┏━━
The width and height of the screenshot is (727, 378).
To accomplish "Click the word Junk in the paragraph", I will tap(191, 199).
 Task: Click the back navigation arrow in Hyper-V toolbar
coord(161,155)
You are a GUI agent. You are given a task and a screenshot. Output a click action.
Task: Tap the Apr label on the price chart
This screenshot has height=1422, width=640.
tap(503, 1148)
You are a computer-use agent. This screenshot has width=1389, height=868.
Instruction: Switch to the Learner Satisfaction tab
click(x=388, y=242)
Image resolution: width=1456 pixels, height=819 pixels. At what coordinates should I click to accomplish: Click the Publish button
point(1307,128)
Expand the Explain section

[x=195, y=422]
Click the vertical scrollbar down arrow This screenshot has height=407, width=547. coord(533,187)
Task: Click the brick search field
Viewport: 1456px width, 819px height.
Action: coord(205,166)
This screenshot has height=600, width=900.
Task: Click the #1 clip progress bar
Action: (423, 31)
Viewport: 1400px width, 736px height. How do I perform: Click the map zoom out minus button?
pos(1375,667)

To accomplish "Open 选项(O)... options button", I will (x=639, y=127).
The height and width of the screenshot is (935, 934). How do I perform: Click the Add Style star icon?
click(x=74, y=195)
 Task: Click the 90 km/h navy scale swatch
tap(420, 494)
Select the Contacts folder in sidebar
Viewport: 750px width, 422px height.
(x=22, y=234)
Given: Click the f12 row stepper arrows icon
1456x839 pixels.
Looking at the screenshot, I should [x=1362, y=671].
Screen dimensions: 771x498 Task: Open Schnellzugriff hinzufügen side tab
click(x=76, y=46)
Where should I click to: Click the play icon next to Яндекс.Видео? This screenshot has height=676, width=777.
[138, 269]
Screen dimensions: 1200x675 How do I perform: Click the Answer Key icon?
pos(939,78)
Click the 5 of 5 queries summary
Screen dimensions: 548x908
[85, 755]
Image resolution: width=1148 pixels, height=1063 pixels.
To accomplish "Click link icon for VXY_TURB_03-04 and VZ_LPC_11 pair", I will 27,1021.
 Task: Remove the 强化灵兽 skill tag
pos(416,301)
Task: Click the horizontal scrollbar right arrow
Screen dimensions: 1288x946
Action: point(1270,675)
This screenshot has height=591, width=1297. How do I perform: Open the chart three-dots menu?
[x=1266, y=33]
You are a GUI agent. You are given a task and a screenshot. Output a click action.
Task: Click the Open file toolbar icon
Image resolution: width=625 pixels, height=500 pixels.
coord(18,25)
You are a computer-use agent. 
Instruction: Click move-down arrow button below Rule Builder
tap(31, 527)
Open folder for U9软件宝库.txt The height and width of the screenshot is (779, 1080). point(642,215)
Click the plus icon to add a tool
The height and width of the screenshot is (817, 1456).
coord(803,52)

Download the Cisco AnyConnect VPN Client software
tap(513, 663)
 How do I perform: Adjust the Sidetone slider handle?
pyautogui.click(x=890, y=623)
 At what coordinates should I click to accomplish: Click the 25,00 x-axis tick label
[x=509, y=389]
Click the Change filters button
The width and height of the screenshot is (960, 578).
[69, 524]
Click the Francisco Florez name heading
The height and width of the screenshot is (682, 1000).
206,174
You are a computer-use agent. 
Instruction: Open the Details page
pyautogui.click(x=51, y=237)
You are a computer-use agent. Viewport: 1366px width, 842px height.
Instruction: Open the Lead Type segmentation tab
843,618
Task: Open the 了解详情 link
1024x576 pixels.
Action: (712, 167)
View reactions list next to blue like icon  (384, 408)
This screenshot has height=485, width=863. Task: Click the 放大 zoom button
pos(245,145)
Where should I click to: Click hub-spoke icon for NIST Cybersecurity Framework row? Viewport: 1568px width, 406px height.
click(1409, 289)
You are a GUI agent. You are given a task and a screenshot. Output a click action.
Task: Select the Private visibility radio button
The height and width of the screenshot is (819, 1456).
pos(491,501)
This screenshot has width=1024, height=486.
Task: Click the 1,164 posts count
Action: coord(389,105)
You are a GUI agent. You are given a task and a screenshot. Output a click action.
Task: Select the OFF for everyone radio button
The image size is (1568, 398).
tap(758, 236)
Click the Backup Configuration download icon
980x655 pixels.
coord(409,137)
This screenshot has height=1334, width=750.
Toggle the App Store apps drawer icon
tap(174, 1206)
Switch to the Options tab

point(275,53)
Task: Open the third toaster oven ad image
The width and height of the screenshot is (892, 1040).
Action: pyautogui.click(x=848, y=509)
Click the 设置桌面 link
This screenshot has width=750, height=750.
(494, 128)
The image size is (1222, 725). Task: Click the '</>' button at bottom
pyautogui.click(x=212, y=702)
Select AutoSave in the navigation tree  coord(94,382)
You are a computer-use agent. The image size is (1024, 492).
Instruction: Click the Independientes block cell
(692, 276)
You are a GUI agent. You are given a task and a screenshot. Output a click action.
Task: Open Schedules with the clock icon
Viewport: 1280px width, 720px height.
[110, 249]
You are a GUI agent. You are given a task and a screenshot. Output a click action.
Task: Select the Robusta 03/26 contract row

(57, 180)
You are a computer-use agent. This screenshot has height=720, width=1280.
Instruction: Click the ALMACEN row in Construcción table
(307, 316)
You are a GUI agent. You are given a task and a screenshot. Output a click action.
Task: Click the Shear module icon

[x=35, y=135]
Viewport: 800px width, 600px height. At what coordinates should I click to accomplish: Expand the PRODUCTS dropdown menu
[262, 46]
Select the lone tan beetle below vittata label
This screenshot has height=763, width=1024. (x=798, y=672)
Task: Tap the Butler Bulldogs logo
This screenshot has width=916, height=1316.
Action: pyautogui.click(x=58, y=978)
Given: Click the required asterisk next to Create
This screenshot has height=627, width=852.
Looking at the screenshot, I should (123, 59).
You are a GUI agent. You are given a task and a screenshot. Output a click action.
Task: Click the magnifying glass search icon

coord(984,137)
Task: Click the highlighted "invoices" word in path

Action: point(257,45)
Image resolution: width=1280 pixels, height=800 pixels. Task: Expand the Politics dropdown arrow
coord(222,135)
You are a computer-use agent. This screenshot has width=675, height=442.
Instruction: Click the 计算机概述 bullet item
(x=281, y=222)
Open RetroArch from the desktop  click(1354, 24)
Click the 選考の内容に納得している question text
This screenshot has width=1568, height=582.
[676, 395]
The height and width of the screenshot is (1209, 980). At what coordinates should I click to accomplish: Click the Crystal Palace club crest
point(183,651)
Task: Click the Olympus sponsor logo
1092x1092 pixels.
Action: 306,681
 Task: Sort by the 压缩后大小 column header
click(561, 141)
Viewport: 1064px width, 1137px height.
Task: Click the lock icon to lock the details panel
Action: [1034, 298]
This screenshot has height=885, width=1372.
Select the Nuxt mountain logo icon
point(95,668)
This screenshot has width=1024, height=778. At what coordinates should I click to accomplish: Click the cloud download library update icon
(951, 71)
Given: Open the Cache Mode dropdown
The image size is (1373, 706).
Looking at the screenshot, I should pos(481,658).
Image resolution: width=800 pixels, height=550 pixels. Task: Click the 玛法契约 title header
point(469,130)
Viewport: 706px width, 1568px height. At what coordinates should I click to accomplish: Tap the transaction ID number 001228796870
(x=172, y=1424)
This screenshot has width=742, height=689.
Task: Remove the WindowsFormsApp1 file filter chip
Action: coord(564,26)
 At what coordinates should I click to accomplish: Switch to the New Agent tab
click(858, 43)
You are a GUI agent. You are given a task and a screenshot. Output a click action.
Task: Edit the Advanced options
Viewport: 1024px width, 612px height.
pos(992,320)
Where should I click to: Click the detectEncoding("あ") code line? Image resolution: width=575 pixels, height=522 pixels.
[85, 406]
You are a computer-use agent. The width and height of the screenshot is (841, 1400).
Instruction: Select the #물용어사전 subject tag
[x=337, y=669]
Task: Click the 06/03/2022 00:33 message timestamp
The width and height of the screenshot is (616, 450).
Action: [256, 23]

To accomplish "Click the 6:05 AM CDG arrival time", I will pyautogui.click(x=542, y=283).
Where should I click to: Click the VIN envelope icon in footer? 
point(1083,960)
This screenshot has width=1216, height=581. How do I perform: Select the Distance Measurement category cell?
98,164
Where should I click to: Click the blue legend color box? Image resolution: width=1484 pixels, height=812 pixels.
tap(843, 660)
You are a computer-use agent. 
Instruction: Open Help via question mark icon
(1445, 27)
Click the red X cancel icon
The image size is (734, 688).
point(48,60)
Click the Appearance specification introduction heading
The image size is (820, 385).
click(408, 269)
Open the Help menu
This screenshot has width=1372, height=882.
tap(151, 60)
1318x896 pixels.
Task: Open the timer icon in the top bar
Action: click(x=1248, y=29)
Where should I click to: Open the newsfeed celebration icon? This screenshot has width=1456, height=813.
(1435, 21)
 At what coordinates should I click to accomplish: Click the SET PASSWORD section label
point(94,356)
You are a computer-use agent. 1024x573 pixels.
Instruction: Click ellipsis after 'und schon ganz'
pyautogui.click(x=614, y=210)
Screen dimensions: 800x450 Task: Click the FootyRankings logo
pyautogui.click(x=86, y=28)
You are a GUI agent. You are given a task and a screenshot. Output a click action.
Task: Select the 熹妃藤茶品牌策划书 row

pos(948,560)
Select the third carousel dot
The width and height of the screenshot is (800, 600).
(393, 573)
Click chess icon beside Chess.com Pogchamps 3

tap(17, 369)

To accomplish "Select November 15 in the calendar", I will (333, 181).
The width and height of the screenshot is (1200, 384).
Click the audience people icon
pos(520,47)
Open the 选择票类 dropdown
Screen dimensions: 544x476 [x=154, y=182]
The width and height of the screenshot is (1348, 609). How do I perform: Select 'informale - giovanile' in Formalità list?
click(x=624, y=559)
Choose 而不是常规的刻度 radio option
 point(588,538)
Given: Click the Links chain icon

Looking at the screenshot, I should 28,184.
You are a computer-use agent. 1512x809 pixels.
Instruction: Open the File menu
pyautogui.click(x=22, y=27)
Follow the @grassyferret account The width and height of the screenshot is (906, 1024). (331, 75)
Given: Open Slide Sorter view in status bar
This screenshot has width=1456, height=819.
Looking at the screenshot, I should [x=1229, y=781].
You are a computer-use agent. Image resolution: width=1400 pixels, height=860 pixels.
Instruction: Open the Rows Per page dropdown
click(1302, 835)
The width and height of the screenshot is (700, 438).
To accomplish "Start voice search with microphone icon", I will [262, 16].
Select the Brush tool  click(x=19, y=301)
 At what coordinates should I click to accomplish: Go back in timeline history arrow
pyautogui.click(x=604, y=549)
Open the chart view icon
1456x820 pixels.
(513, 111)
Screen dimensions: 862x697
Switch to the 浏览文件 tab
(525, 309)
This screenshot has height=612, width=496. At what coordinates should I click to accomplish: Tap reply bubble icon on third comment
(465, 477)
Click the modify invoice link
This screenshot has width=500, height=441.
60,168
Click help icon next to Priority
┗━━
Exercise >>
Switch "envelope" to "mail" in the material from the line containing "will pyautogui.click(x=542, y=283)." up to and including the line containing "tap(843, 660)", and give only those lines with everything else unchanged.

Expected answer >>
To accomplish "Click the 6:05 AM CDG arrival time", I will pyautogui.click(x=542, y=283).
Where should I click to: Click the VIN mail icon in footer? 
point(1083,960)
This screenshot has width=1216, height=581. How do I perform: Select the Distance Measurement category cell?
98,164
Where should I click to: Click the blue legend color box? Image resolution: width=1484 pixels, height=812 pixels.
tap(843, 660)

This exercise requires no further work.